Excerpt:
▬▬▬▬▬▬
# Socrata API


For this project you will use `requests` package and the SODA API to access data through https://data.nashville.gov/. We'll start out with something familiar, the [Top 500 Monthly Searches](https://data.nashville.gov/Public-Services/Nashville-gov-Top-500-Monthly-Searches/fuaa-r5cm), then pull in different datasets further on. You will make different API requests for each individual question.

Each dataset has its own api endpoint. You can find the endpoint for a dataset by clicking on the `API` button in the top right of the dataset screen, then copying the `API Endpoint`. The default output is `JSON`, which you can leave unchanged:

![api_endpoint](assets/api_endpoint.png)

Each API is different, so it is very important to read the documentation for each API to know how to use it properly. The documentation for the SODA API is [here](https://dev.socrata.com/consumers/getting-started.html). It is **HIGHLY RECOMMENDED** that you read the documentation before making any requests, then do deeper dives into specific use cases when questions require. NOTE that the examples in the documentation don't use the `requests` package. You will need to look at the examples and figure out which things go in the `url` and which things go in the `params`.






#### Questions  

1. Make an API request that returns the months where "fire" was searched in 2016. Which month had the most searches?
▬▬▬▬▬▬
[Saved entries]

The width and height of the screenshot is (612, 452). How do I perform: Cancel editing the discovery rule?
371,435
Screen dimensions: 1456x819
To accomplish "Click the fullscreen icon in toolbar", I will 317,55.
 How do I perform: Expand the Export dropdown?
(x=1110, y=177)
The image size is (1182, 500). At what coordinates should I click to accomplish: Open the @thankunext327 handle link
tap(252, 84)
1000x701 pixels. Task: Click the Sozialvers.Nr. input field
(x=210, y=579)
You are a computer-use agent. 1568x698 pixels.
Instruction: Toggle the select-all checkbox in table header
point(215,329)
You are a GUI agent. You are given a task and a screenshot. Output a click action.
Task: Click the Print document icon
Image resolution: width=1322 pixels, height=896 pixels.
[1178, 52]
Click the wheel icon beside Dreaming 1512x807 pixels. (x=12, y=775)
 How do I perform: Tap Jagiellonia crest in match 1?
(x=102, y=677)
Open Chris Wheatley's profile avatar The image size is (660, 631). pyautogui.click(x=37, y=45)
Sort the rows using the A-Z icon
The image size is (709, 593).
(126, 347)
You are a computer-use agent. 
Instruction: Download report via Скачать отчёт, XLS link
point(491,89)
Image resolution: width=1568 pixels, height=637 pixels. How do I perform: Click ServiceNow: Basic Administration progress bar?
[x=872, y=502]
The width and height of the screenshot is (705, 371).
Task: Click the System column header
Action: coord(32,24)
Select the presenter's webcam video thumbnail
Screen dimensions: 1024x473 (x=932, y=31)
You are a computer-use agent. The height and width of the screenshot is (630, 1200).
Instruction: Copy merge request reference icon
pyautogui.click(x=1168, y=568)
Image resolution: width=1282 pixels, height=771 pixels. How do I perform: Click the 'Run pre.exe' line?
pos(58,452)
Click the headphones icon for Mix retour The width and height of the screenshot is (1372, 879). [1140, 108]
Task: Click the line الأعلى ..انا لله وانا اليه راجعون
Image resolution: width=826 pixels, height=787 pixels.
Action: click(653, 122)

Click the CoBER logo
▬▬▬▬▬▬
The tasks:
1. In the Socrata API text, what is the default output format of a dataset's API endpoint?
2. Please extend the Socrata API assignment beyond its final line.

Responses to the tasks:
1. JSON

2.
In [119]:
import requests
import matplotlib.pyplot as plt
import pandas as pd

#### Parameters

Parameters are specific to each API and indicate what information you want back. These can be compared to the various ways you slice a table or df to get just the subset you want. Some parameters are required, others are optional. Always look at the documentation to know what parameters you should include and what are possible values for each one. When using parameters for an API call, you can do the following:

* Make an empty dictionary for the `params` variable
* Look at the documentation to know what parameters you should include, add these as **keys** to the dictionary
* Add the appropriate values for each parameter as the **values** for the dictionary

(Limit and offset parameters - play around with years to find the right year)

In [97]:
endpoint = 'https://data.nashville.gov/resource/fuaa-r5cm.json'

In [98]:
# reminder - we're looking for months where "fire" was searched in 2016
# then finding which month had the most searches 

params = {
'year': '2016',
'query_text':'fire'
}

In [99]:
response = requests.get(endpoint, params = params)

In [100]:
response

<Response [200]>

In [101]:
res = response.json()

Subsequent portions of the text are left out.